In these images the scale opens out to approach the majestic, but the horizon line remains high and the colours remain cloying. In the summer of 1835 a mounted policeman shot an escaping bushranger who was desperately swimming across the Snowy River, and his body was never seen again. In James’s photographs of the river the surface of the water becomes skinned with a viscous and glaucous blur.
Towards the end of the book the images approach white-out and the spatial stability offered by a horizon line all but disappears. The series Autumn 1983 is based on the story of a settler who was thrown from his horse and drowned after being caught in a freak snow storm while running cattle in the Snowy Mountains. At this elevation stories such as these seem to have created their own small seismic events as they crack the collapsing crust of snow, revealing the basalt bones beneath. Up here, where the delicate balance of the weather defines the look of the landscape, these fracturing, brittle surfaces have an almost apocalyptic beauty.
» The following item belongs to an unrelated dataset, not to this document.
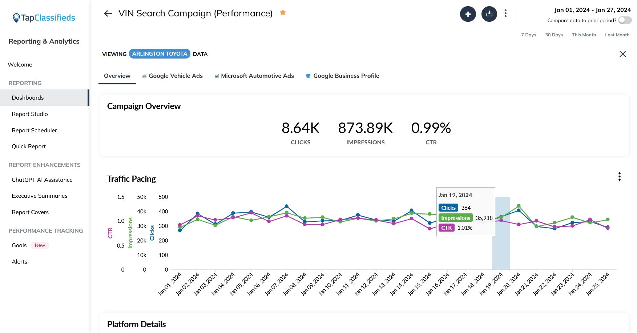Click the TapClassifieds logo
The width and height of the screenshot is (637, 333).
click(44, 18)
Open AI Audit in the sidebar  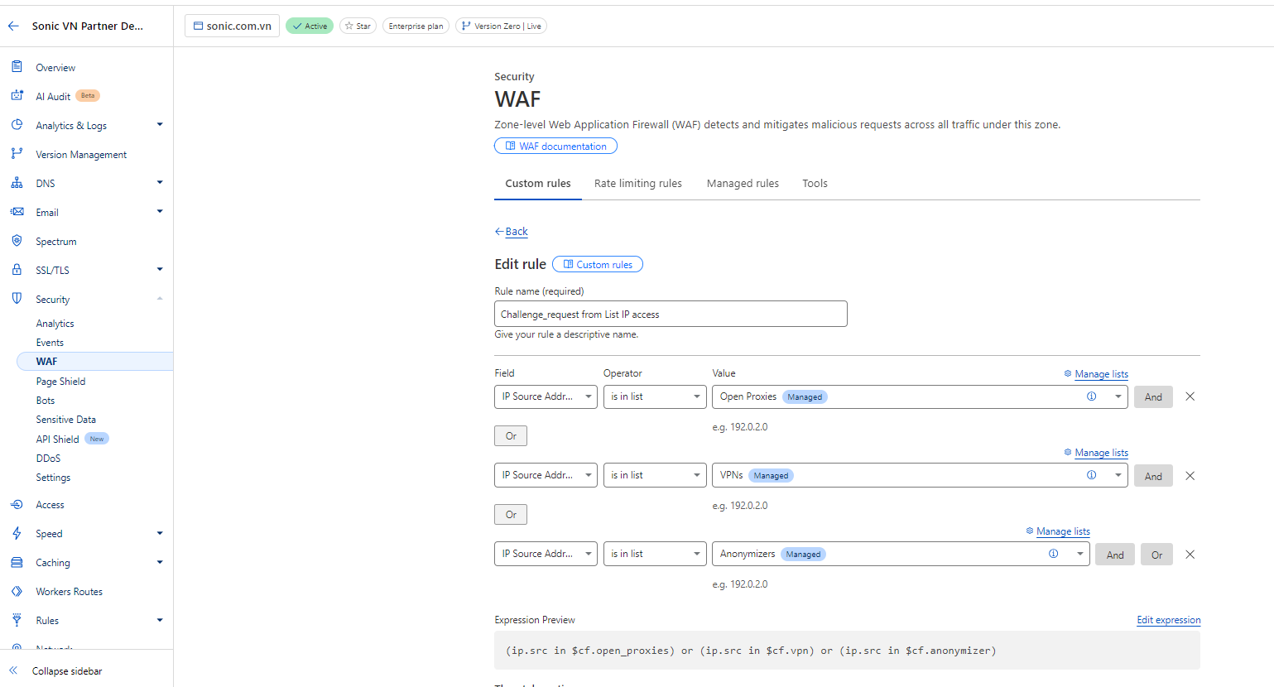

All of James’s landscapes are entangled and layered. In his vision time is folded into space, and history is folded into geography. His love for his home, the south-eastern regions of New South Wales, has been deepened by his use of local histories and the bizarre range of stories they offer up. But his photographs do not celebrate the bravery and struggle of the white ‘pioneers’ who ‘opened’ up the land for us. Nor, on the other hand, do they dismissively condemn them for the dispossession of those that, some claim, still have the only authentic relationship to the land — the Aborigines.[M2] Rather, the loose connections he makes between story and place mobilise the imagination of the audience to narrativize the scenes in a provisional, unsettled way. The viewer virtually enters the scenes and animates them by following along the tracks and lines of tree trunks with their eye, or by spreading their gaze out to suffuse them up to the horizon.
These sites are not monuments to Australian history, like Gallipoli Cove or the Burke and Wills ‘Dig Tree’. They are not sites for prescribed acts of historical memory as a form of national allegiance. The photographs are probably not even taken precisely where the event actually took place, even if, indeed, the event actually happened in precisely the dislocated, fragmentary way in which it has eventually come down to us. Nonetheless story and place adhere to each other like a vague haunting, intermixing and catalysing in the imagination of the viewer. These photographs are experiments in producing a new relationship between ourselves and the land we have inherited — for better or for worse, and along with all of its stories.
Martyn Jolly
October 2008
Dr Martyn Jolly is Head of Photography and Media Arts at the Australian National University School of Art.